Thursday, January 06, 2011

Academies: the significance of numbers and the future of regulation

So one in ten English schools are now academiesmarking a doubling of academy numbers. I do have some sympathy with commentator Conor Ryan’s tweet that:

It is not the number of academies, but their contribution to school improvement that matters most.

As a former advisor to the last government Conor Ryan blogs:

it is simply ridiculous to claim that the marginal governance and financial changes involved in converting an outstanding school to an academy are in any way comparable to the huge task involved in gaining secure sponsorship and leadership for a new academy in a tough area or an academy replacing a failing school.

The setting-up of academies planned by the previous government and the conversion process allowed by the current government mean that there is a significant challenge and workload associated with regulating them. (On top of that free schools are in the pipeline.) It is therefore ironic that a fog of uncertainty has descended on the future regulation of the academy sector since the regulatory changes planned for 1 January appear to have been postponed. The Young People’s Learning Agency is funding and overseeing the sector, but Third Sector reported yesterday that it has not formally been made the new Principal Regulator to replace the Charity Commission.

Wednesday, January 05, 2011

Bracing weather - the "double freeze": pay rises and increments

Today’s Financial Times reports on proposals from a group of NHS chief executives for a "double pay freeze" - that is, a two year pay freeze for staff earning less than £21k and a freeze on incremental rises which over two thirds of NHS staff enjoy. The good news would be a promise of no compulsory redundancies – the article notes scepticism over whether all NHS organisations could afford that guarantee.

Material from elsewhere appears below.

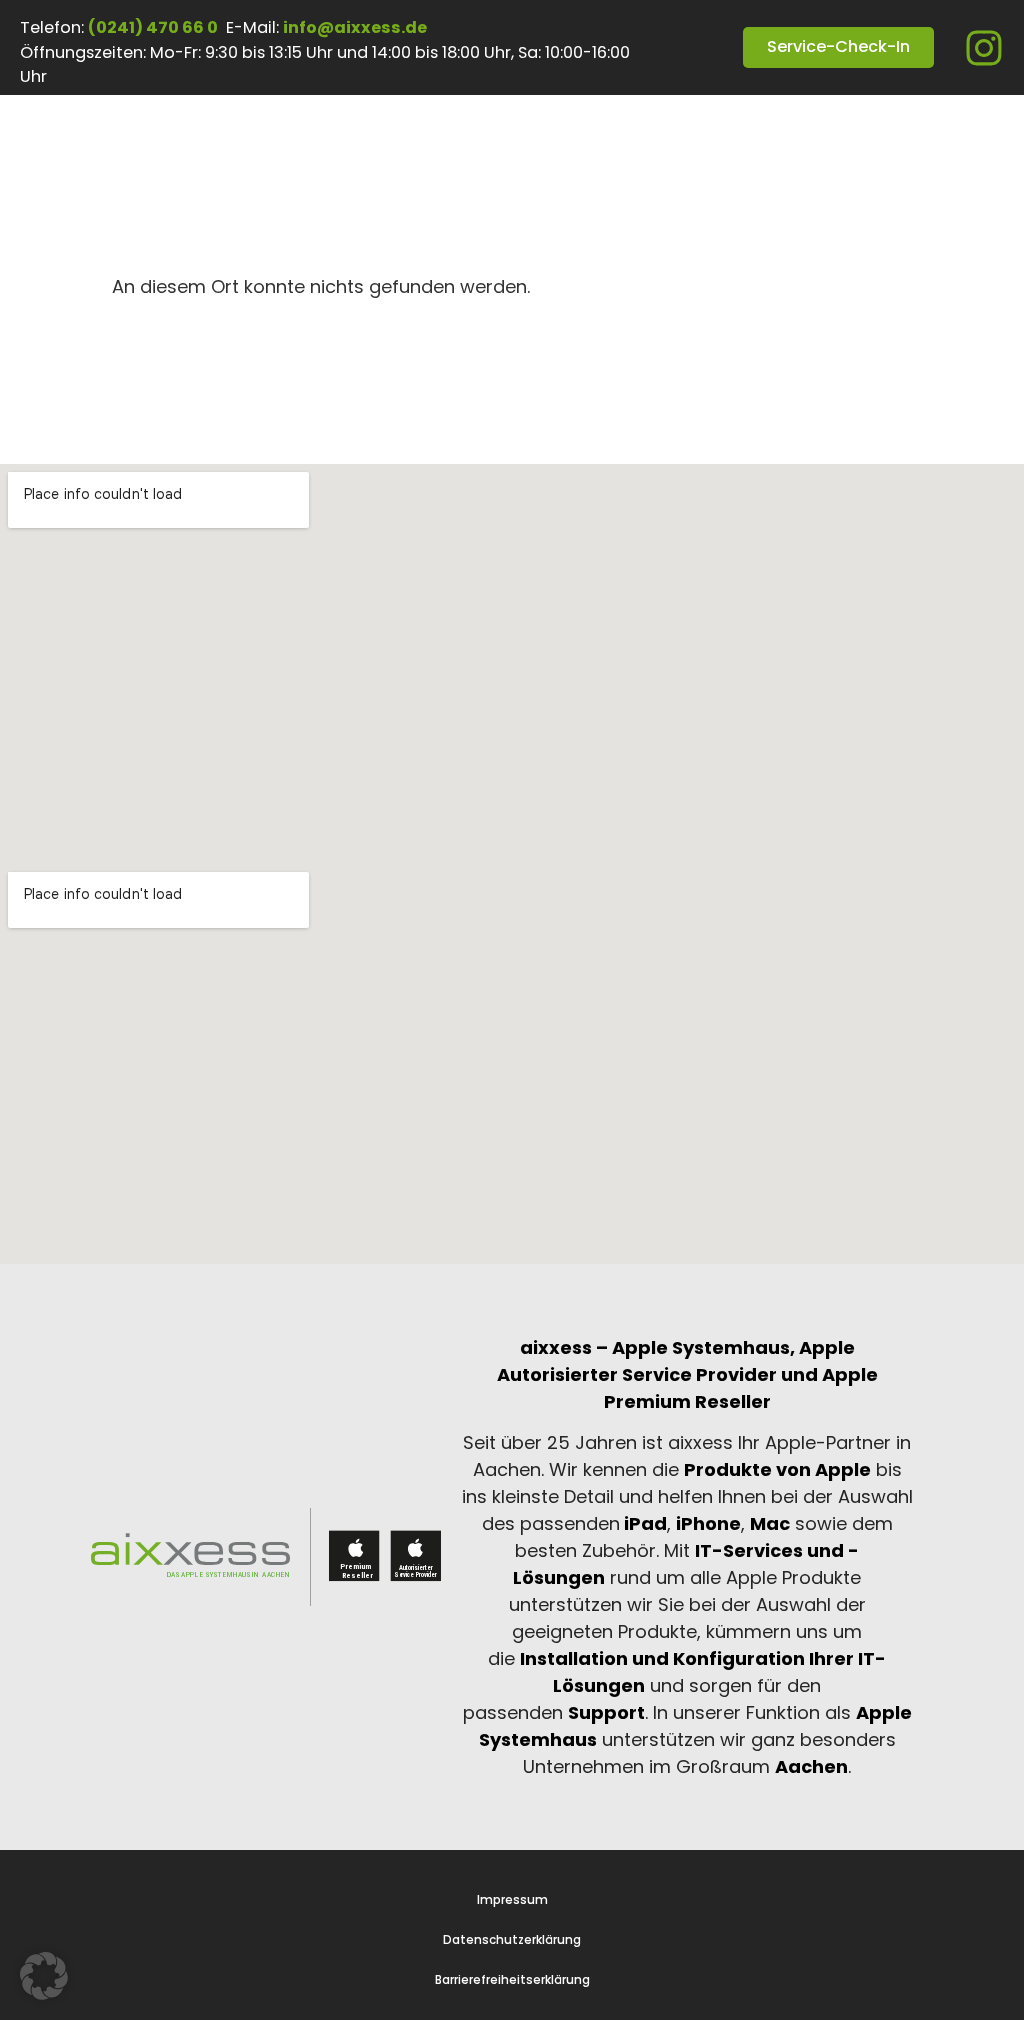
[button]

Similar plans – whether or not the NHS proposal happens – may be seen elsewhere – perhaps in education where funding cuts for some organisations may be serious enough to require radical action but not so deep as to require compulsory redundancies.

Tuesday, January 04, 2011

I am tweeting



I am now on Twitter and getting the hang of it. You are very welcome to follow, re-tweet and anything else.

I am personally finding that following others is a handy and quick way of keeping up to date.

Monday, January 03, 2011

Foretelling the future: 2011 predictions and speculations


With Christmas and New Year at the way it’s time to read the retrospectives on 2010 and the crystal ball gazing for 2011.

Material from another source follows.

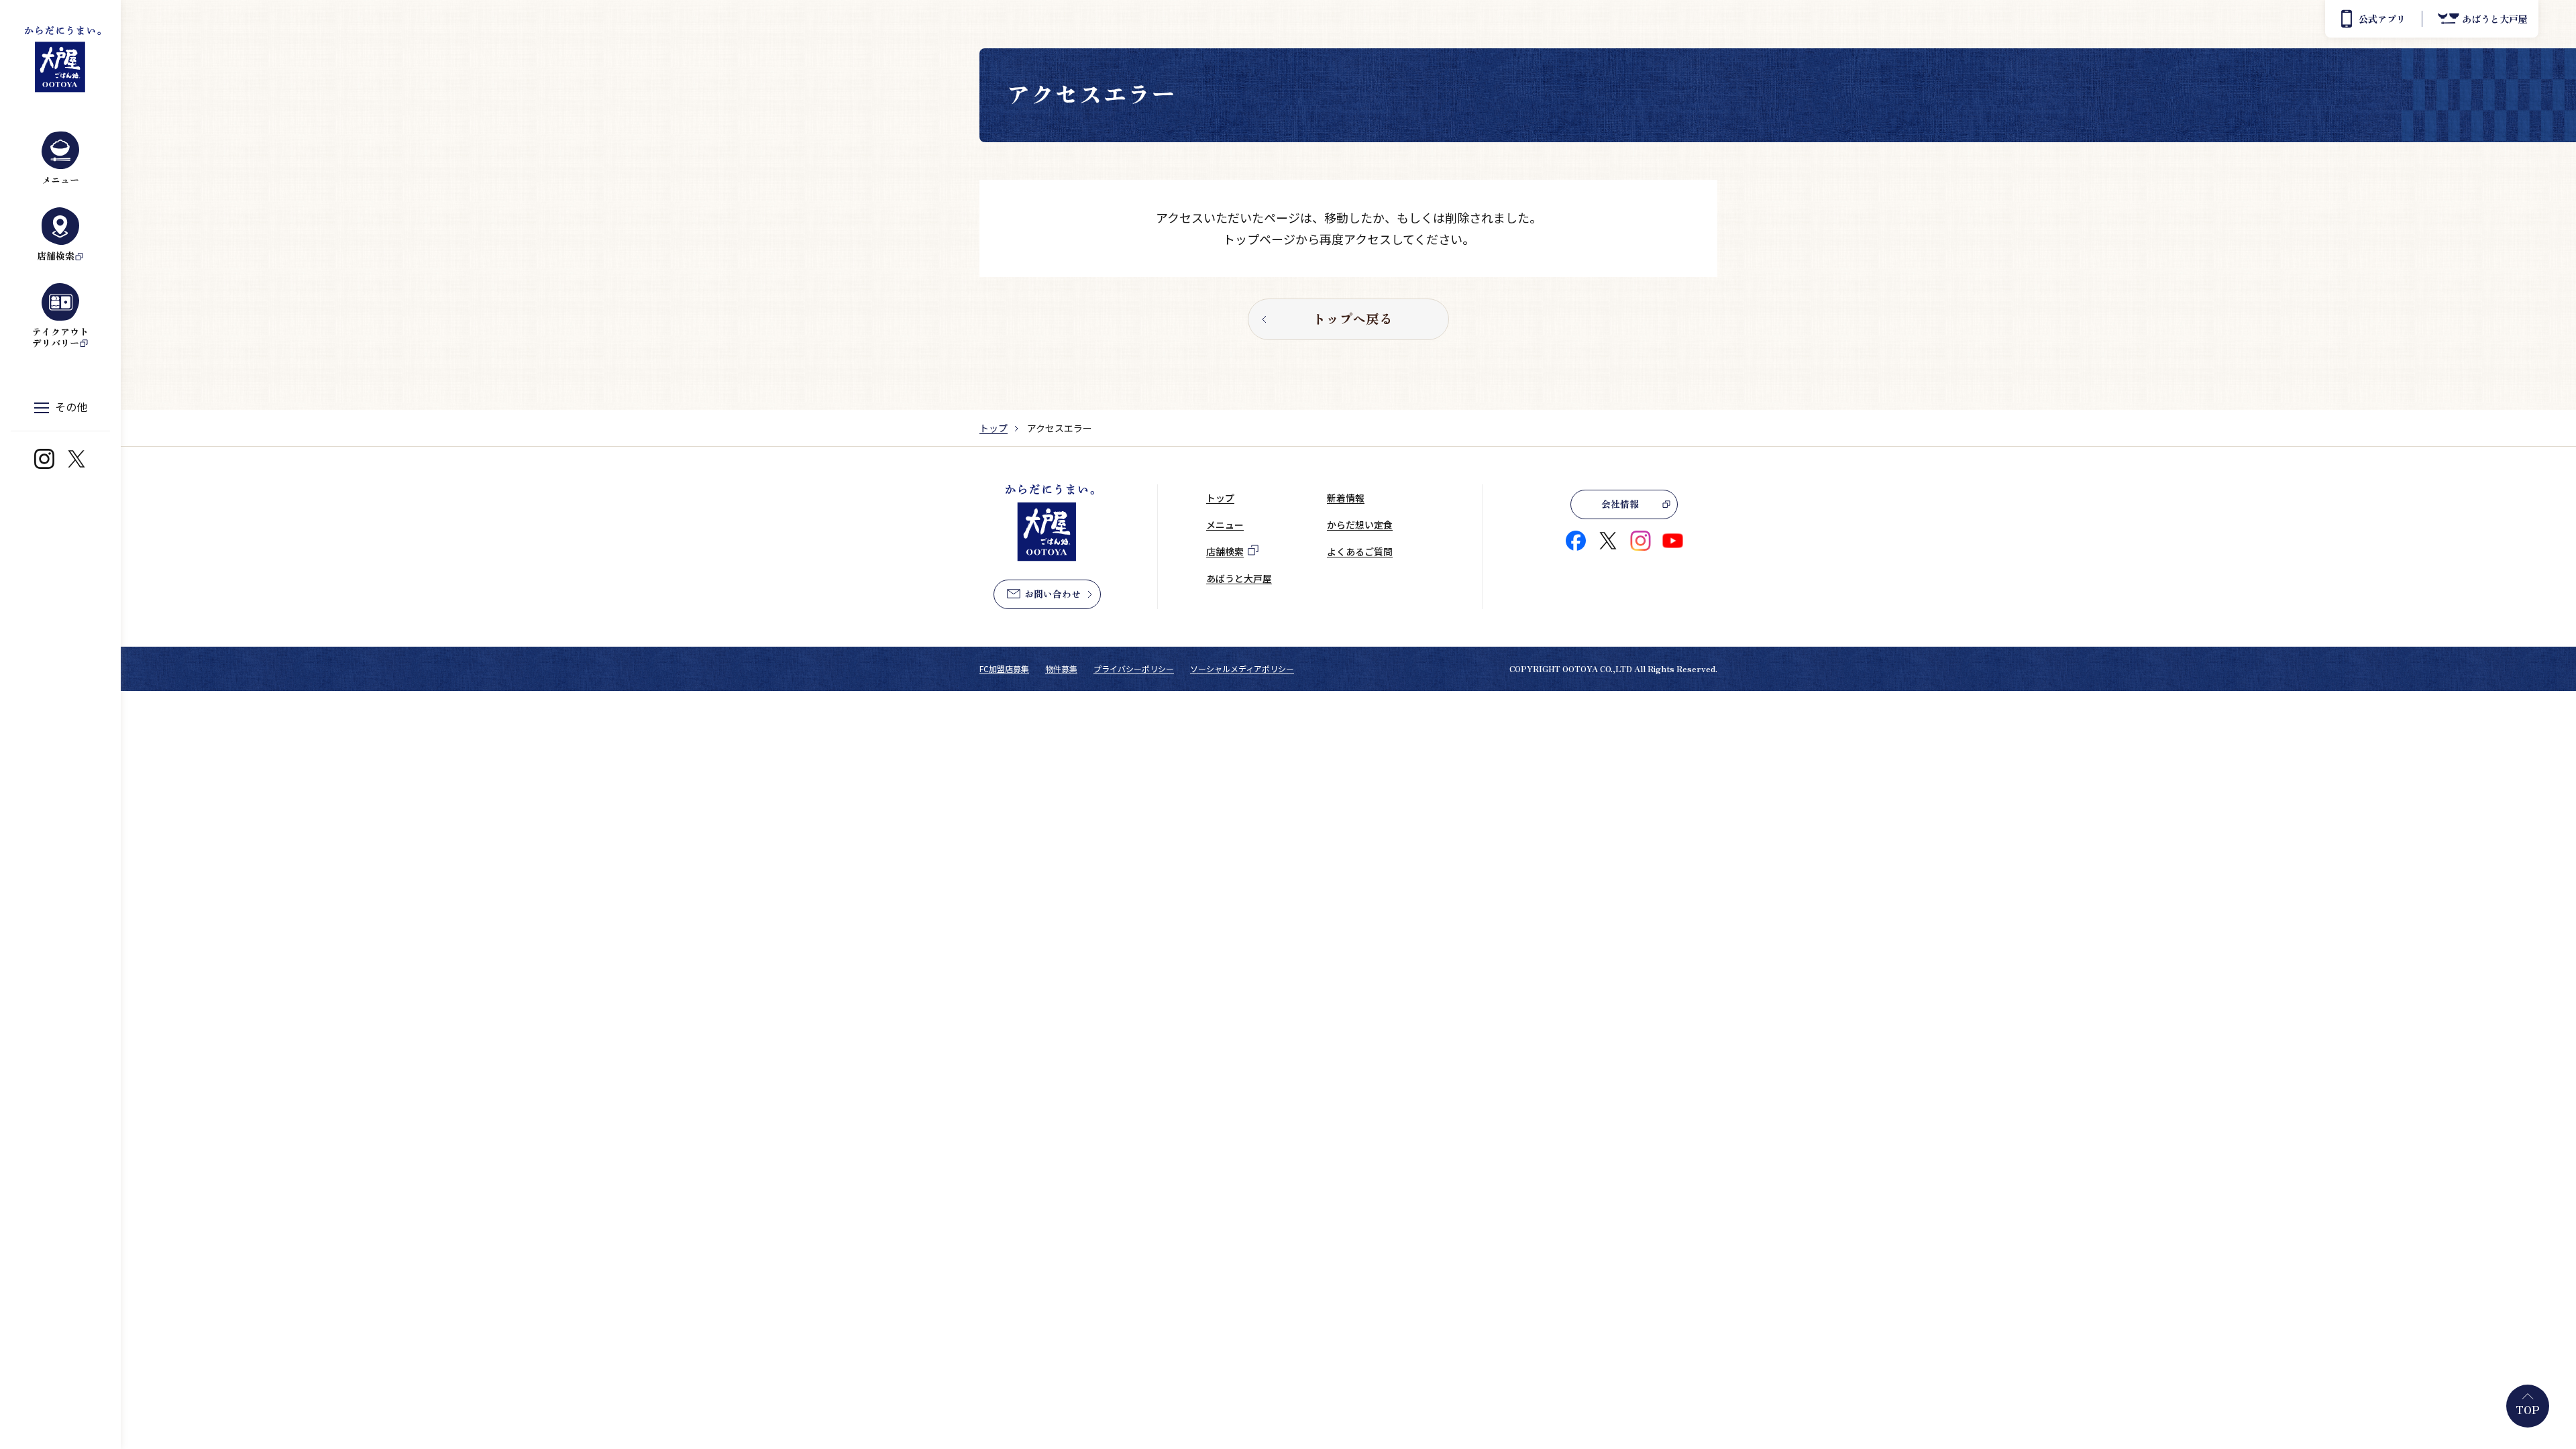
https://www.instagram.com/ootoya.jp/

I have not yet listened to Radio Four’s Correspondents Look Ahead programme but Paul Mason of Newsnight makes an interesting prediction on the BBC website. He suggests that in 2011 the Coalition will fall “because everytime it tries to do something serious a bit falls off the machine”. (Interestingly Tony Benn and Dennis Healey made a similar preduction yesterday on Radio Four's Broadcasting House.) Paul Mason foresees a Liberal Democrat pull out leading to “a Second Coalition to be formed between the Conservatives, an inner core of Orange Book Libdem leaders and various Unionists, with a slim majority.” We will see if that happens and what it means for the public and third sections.

The London School of Economics blog on British Politics and Policy has a look ahead at some of the big issues that could dominate 2011. The list is far-ranging although it is a list of questions rather than predictions. While it features the Coalition and austerity, it does not mention the impact of the changes in schools and the NHS which are potentially profound and, the case of the slow painful death of Primary Care Trusts, possibly toxic.

One area which I will be watching and trying to understand is open source government, armchair auditors and some of the technology which may make this something significant. I am sure that there will be some headlines as more public bodies have to publish the detail of their financial transactions. There may even be some good to come out of these exercises.